1. Восприятие Востока (Азии) в дохристианской Руси

   На дохристианском этапе своей истории Древняя Русь1 завязала довольно оживленные связи – отнюдь не всегда носившие идиллический характер – не только с некоторыми регионами Западной Европы и с Византией, но и с мусульманским миром2 – связи и торговые,3 и политические, и культурные. Протянувшиеся до Багдадского халифата, городов Северного Ирана, прикаспийского побережья и до среднеазиатских владений Саманидов4, они отнюдь не всегда носили идиллический характер.
   Если и допустить, что древнерусская государственность5 нуждалась в монотеизме6 как наиболее адекватном механизме ее сакрализации и легитимизации в качестве имперской структуры7, то любая более или менее объективная аналитическая ретроспекция решительно отвергает соблазнительные, но тем не менее немыслимые в ту пору варианты в пользу нехристианского монотеизма8 – будь то иудаистский9 или мусульманский10.

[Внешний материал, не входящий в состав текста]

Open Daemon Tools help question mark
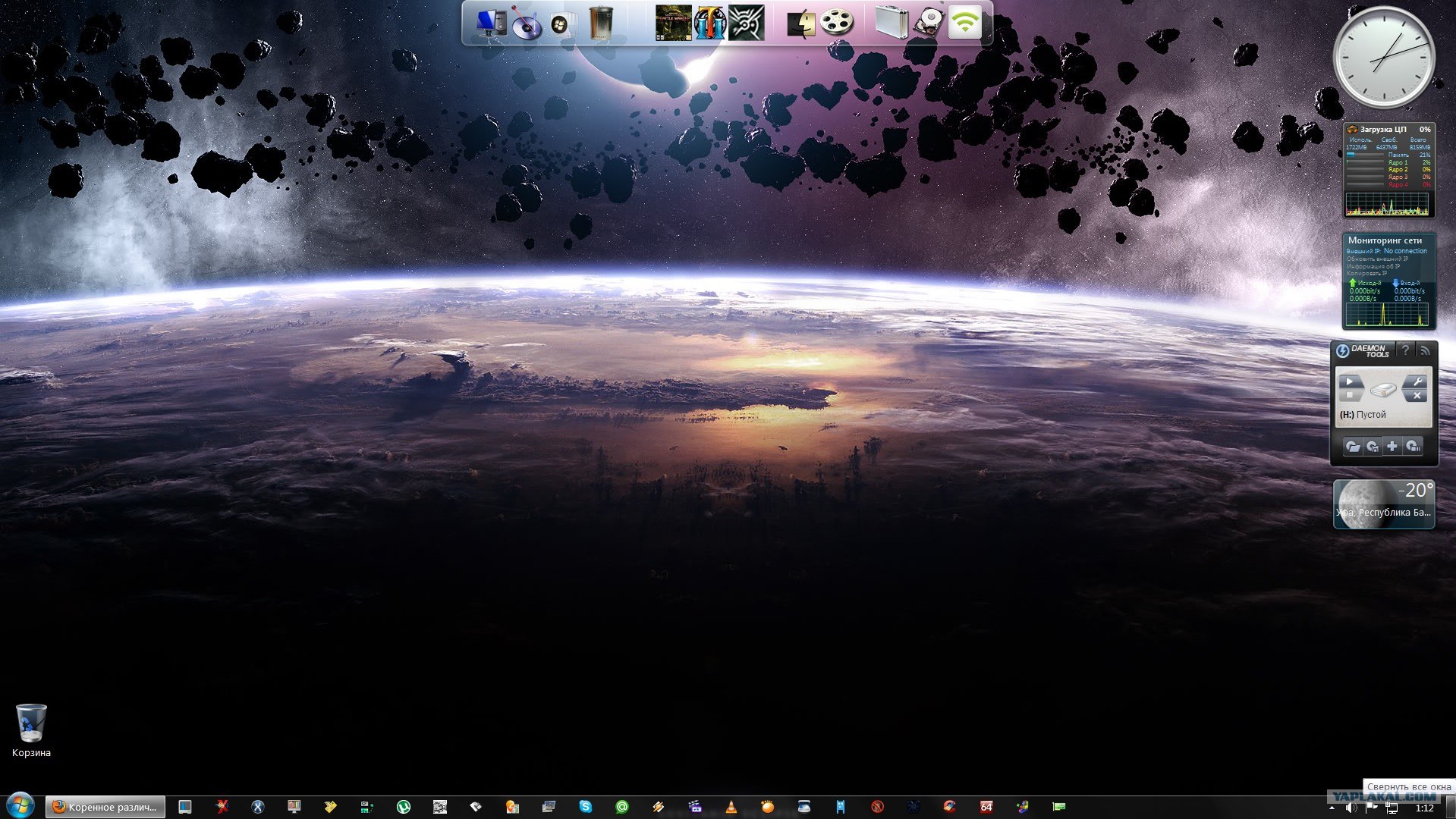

   В своем стремлении преодолеть характерный для последних десятилетий языческой фазы «кризис идентичности» посредством внедрения новой системы идей и конструирования новых представлений о собственной системе как рекурсивно организованной, жизнеспособной и одновременно – универсальной, древнерусская элита искала такие интеллектуальные рамки, которые, зиждясь на монотеистическом универсализме, давали бы именно благодаря ему гораздо больший, в сравнении с предшествующими, партикуляристскими верованиями, жестко-экспансионистский11 накал,12 – в том числе и против непрестанно и тотально расширявшегося домена ислама с имманентным ему набором метафизических доктрин, моральных ценностей и экзистенциальных установок.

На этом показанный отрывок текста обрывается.